6.3.    Conditions to Obligations of Utility. The obligations of Utility to consummate the transactions contemplated by this Agreement shall be subject to the fulfillment or Utility’s waiver, at or prior to the Closing, of each of the following conditions:
a.Representations and Warranties.
i.The Purchaser Fundamental Representations shall be true and correct in all material respects (other than the representation and warranty of Purchaser set forth in Section 4.2 (Authority and Enforceability), which shall be true and correct in all respects), without giving effect to any limitation as to “materiality” or “Material Adverse Effect” or any similar limitation contained in this Agreement, as of the Closing as though made as of the Closing (except to the extent that any such
    


representation and warranty expressly speaks as of an earlier date, in which case such representation and warranty shall be true and correct as of such earlier date).
ii.All representations and warranties of Purchaser set forth in Article 4 (other than the Purchaser Fundamental Representations) shall be true and correct (without giving effect to any limitation as to “materiality” or “Purchaser Material Adverse Effect” or any similar limitation contained in this Agreement) as of the Closing as though made as of the Closing (except to the extent that any such representation and warranty expressly speaks as of an earlier date, in which case such representation and warranty shall be true and correct as of such earlier date), except (A) where the failure of such representations and warranties of Purchaser to be so true and correct would not reasonably be expected to have a Purchaser Material Adverse Effect and (B) for changes contemplated by this Agreement.
b.Purchaser shall have duly performed and complied in all material respects with all agreements, covenants and conditions required by this Agreement to be performed or complied with by Purchaser prior to or on the Closing Date.
c.Purchaser shall have delivered each of the Closing deliverables set forth in Section 2.5(b).
ARTICLE 7
INDEMNIFICATION

7.1.    Survival.
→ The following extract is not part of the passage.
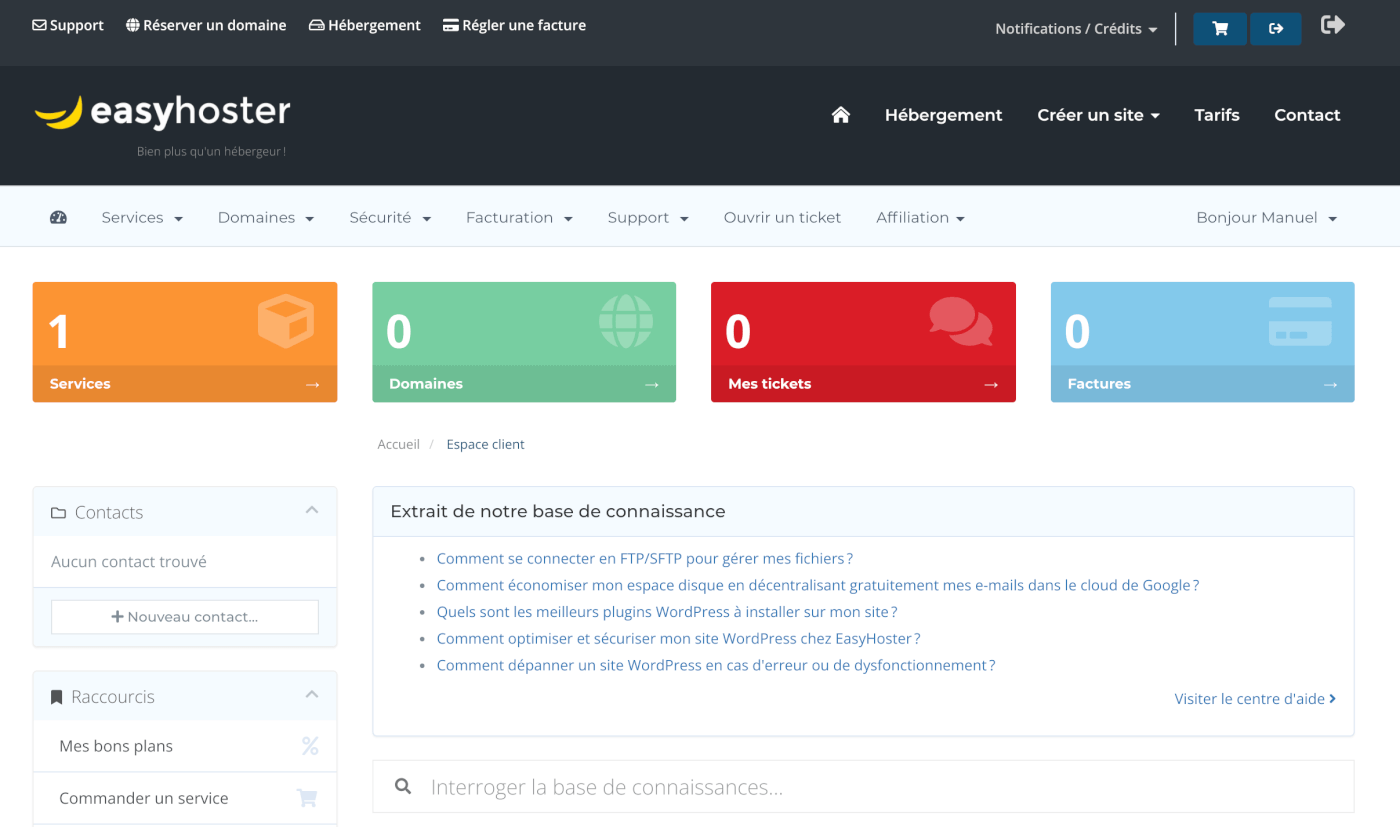Click the Nouveau contact button
Screen dimensions: 1400x827
[x=184, y=617]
All representations, warranties, covenants and obligations in this Agreement will survive the Closing, subject to the limitations on survival set forth in Section 7.9.
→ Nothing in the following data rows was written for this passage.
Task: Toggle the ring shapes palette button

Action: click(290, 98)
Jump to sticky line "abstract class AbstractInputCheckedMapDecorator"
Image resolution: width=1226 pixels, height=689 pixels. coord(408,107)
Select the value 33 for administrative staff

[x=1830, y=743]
7.2.    Indemnification by Utility. Subject to this Article 7, from and after the Closing, Utility shall indemnify, defend and hold Purchaser, its Affiliates, and its and their respective officers, directors, employees, agents and other Representatives (each a “Purchaser Indemnified Party”) harmless from and against all Claims sustained or incurred by a Purchaser Indemnified Party resulting from or arising out of:
a.any breach of a representation or warranty made by Utility in this Agreement or in the certificate delivered pursuant to Section 2.5(a)(vi); or
b.any breach of a covenant or other agreement made by Utility in this Agreement.
7.3.    Indemnification by Purchaser. Subject to this Article 7, from and after the Closing, Purchaser shall indemnify, defend and hold Utility, its Affiliates, and its and their respective officers, directors, employees, agents and other Representatives (each, a “Utility Indemnified Party”) harmless from and against all Claims sustained or incurred by a Utility Indemnified Party resulting from or arising out of:
a.any breach of a representation or warranty made by Purchaser in this Agreement or in the certificate delivered pursuant to Section 2.5(b)(vii); or
b.any breach of a covenant or other agreement made by Purchaser in this Agreement.
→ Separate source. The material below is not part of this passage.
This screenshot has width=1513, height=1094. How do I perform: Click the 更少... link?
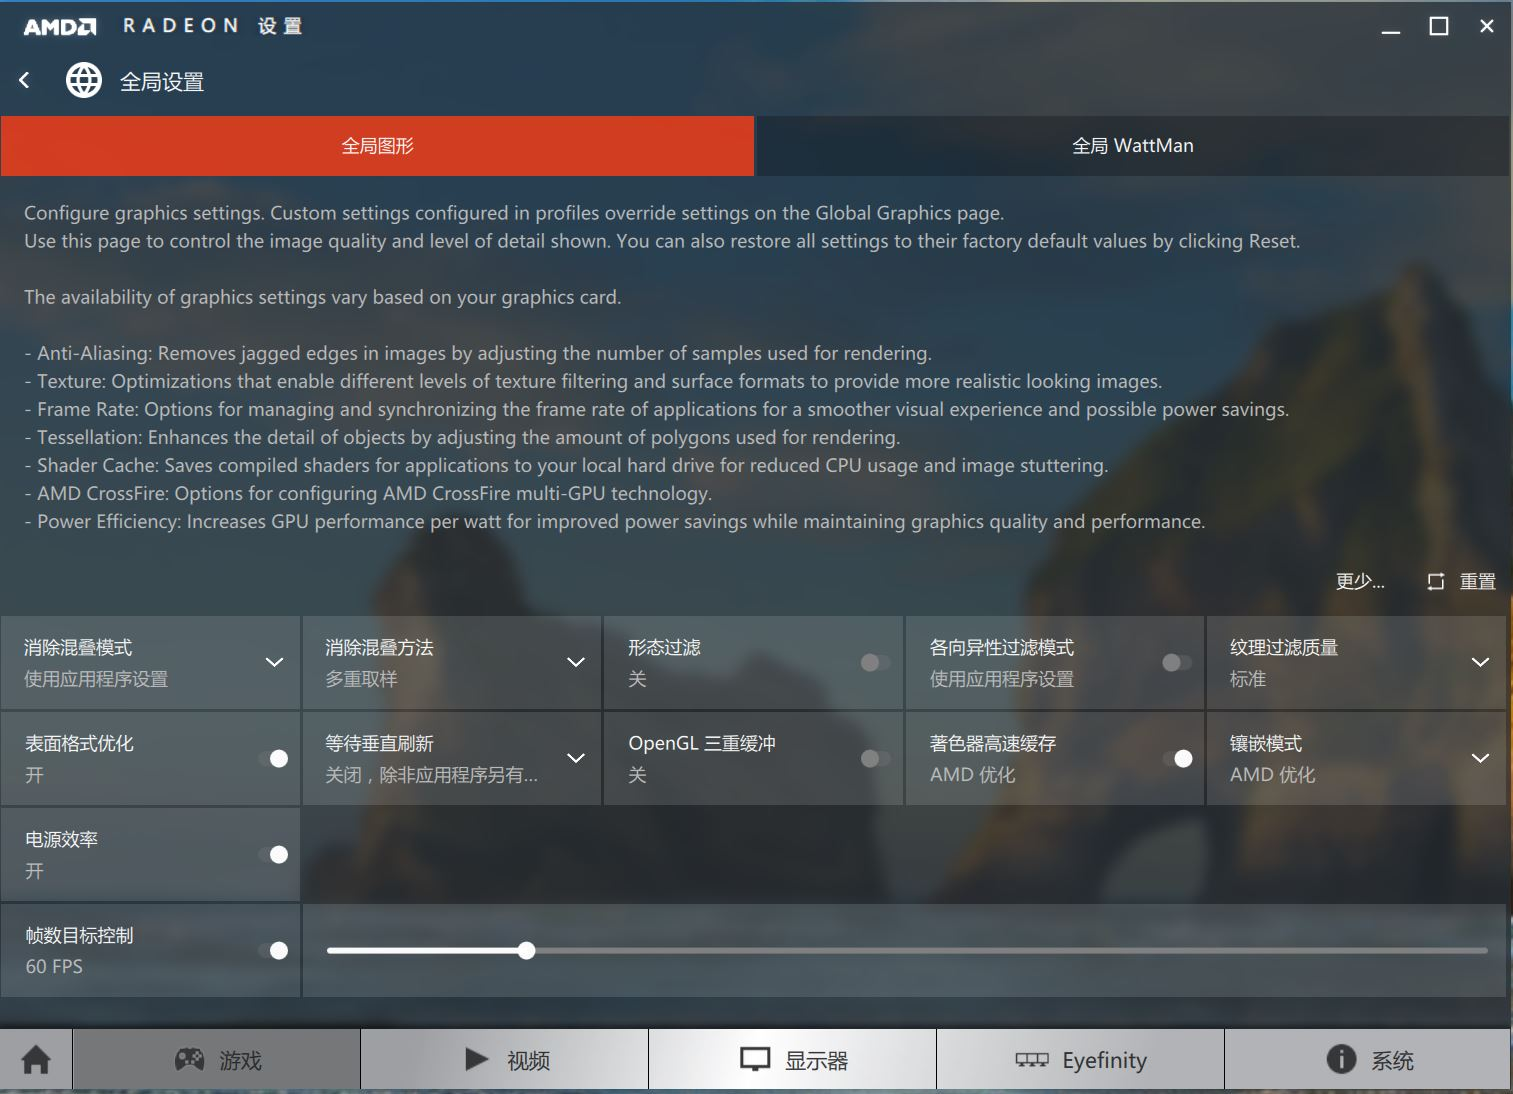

7.4.    Indemnification Procedure for Third Party Claims.
a.In the event that subsequent to the Closing any Person or entity entitled to indemnification under this Article 7 (an “Indemnified Party”) asserts a claim for indemnification or receives notice of the assertion of any claim or of the commencement of any action or Proceeding by any Person who is not a party to this Agreement or an Affiliate of such a party (including any domestic or foreign court, government, or Governmental Authority or instrumentality, federal, state or local) (a “Third Party Claim”) against such Indemnified Party, against which a party to this Agreement is required to provide indemnification under this
    


Agreement (an “Indemnifying Party”), the Indemnified Party shall give written notice together with a statement of any available information regarding such claim, and copies of all notices and documents (including court papers) received by the Indemnified Party relating to the Third Party Claim, to the Indemnifying Party within thirty (30) days after learning of such claim (or within such shorter time as may be necessary to give the Indemnifying Party a reasonable opportunity to respond to such claim). The Indemnifying Party shall have the right, upon written notice to the Indemnified Party (the “Defense Notice”) within thirty (30) days after receipt from the Indemnified Party of notice of such claim, to conduct at its expense and with counsel selected by the Indemnifying Party the defense against such Third Party Claim in its own name, or if necessary in the name of the Indemnified Party.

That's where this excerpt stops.